Das Zeichen des Hornes tönte, und die Reiter eilten, sich in Bereitschaft zu sezen.
Zugleich kam auch der Befehl des Königs, mit ihm in das Lager des Pfalzgrafen zu reiten.
Witikos Reiter schlossen sich an ihrer linken Seite an die Reiter des Königs an. Der König führte die Schaaren, und sie ritten in größter Schnelligkeit gegen das Lager Konrads. Wie die Reiter Witikos gelernt hatten, im Walde durch Gebüsche und über Gebüsche hinweg zu reiten, so ritten sie jezt über Verwallungen der Weingehege, über Umfriedungen der Gärten, und über das Ungleiche und Ungewohnte des Bodens [hin] dahin. Der König brach unter dem Schalle seiner Zinken und Pauken in das Lager Konrads. Als die Männer Konrads den Schall der Zinken und Pauken ihres Freundes, des Königs hörten, erhoben sie ein Freudengeschrei, und kämpften ermuthigter und fröhlicher. Witiko führte seine Waldreiter fest und geschlossen in die Feinde, der König stürzte mit den Seinigen in sie, leistete denen, die im Gedränge waren, schnell Hilfe, und übte die Thaten eines tapferen Kriegers und guten Führers. Er stieß mit seinem Speere den Fahnenträger der Mailänder Tazzo de Mandello, und ebenso den Vicegrafen Gerhard. Witiko drängte an die Seite des Königs, er rief die Befehle an die Seinigen, und kämpfte selber vorwärts, und die Reiter des Waldes waren mit ihren Waffen [beh] behende gegen die Mailänder, wie sie es sonst gegen die Bären ihres Waldes hatten sein müssen. Bald war Witiko bei dem Könige, und sie drükten die Feinde rükwärts. An der anderen Seite des Königs war Odolen und Welislaw und Kochan und Predbor und Bogdan. Die Männer Konrads erhoben erneuerten und erhöheten Grimm, und wenn die Tapferkeit der Mailänder auch wie ein strahlender Glanz leuchtete, so mußten sie doch weichen. Sie flohen gegen die Stadt. Der König verfolgte sie. Odolen rief, mit den Mailändern könne man zugleich in die Stadt dringen. Aber es kam die Finsterniß der Nacht, und der Kampf mußte enden.

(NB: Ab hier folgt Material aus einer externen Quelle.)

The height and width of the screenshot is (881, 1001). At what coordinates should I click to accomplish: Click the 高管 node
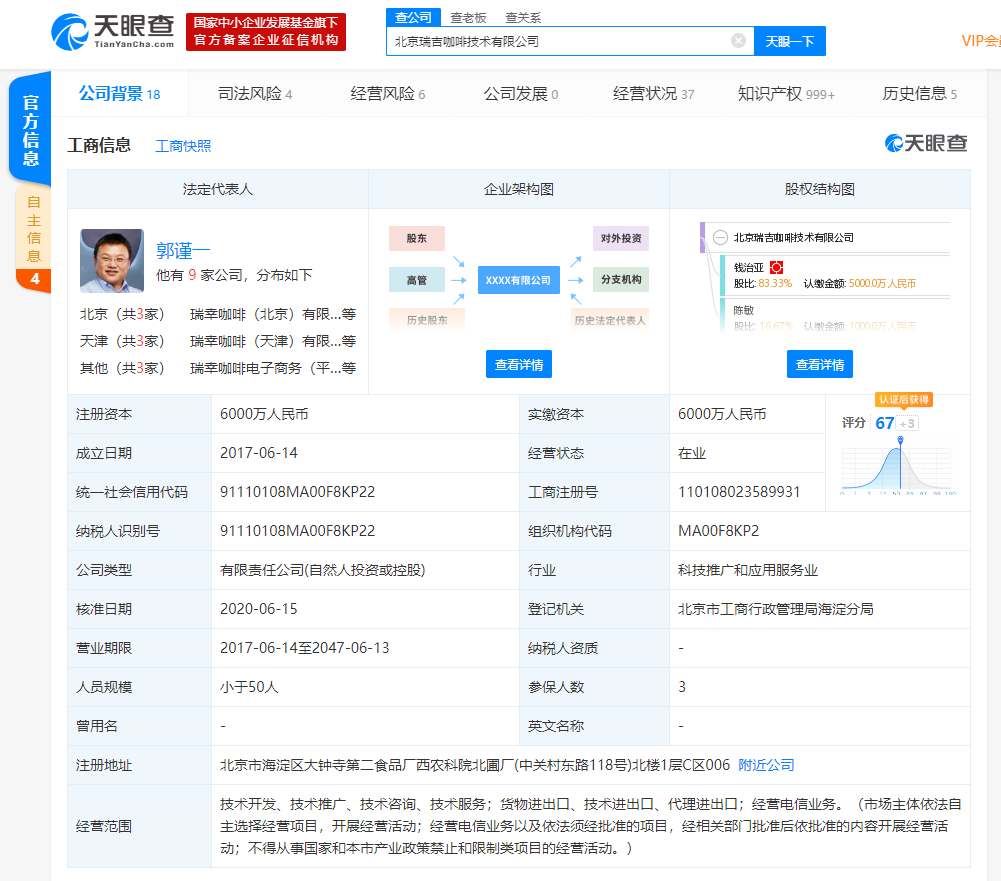pyautogui.click(x=417, y=279)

Noch in der Nacht und als das Morgengrauen des Tages kam, sorgte man für die Verwundeten und Todten. Es hatten manche Männer des Pfalzgrafen Konrad und des Königs Wladislaw ihr Leben verloren. Die Reiter des Königs brachten die entseelten Körper der edlen Herren Mikus, Otto, Zwestec, und [Gerhard] Herart in das Lager, und der Bischof Daniel bestattete sie mit dem Beistand seiner Priester und in der Gegenwart des Königs und seiner Führer und vieler Krieger in der Abtei Chiaravalle neben der Stelle, wo der Graf Ekbert von Pütten ruhte.

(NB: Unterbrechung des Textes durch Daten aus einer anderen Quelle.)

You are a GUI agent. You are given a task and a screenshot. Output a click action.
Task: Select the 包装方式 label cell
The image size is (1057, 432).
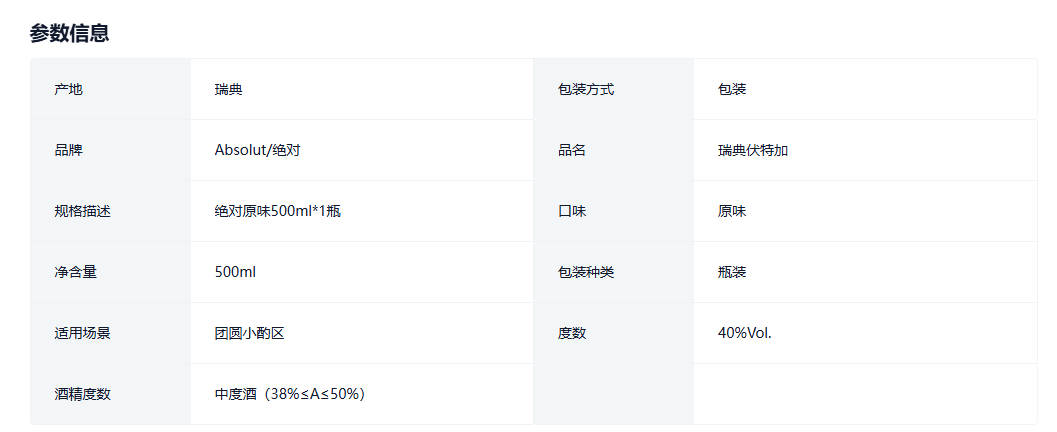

An diesem Tage sah der König mit den Seinigen, daß die Mailänder an der Stelle ihrer Stadt, gegen welche die Schaaren des Königs lagerten, die Befestigungen ihrer Mauer zu verstärken begannen, und in den folgenden Tagen sah man, daß sie diese Befestigungen vermehrten, und daß sie von oben herab ihre Thore mit Steinen verschütteten, und nur ein kleines Pförtchen frei ließen.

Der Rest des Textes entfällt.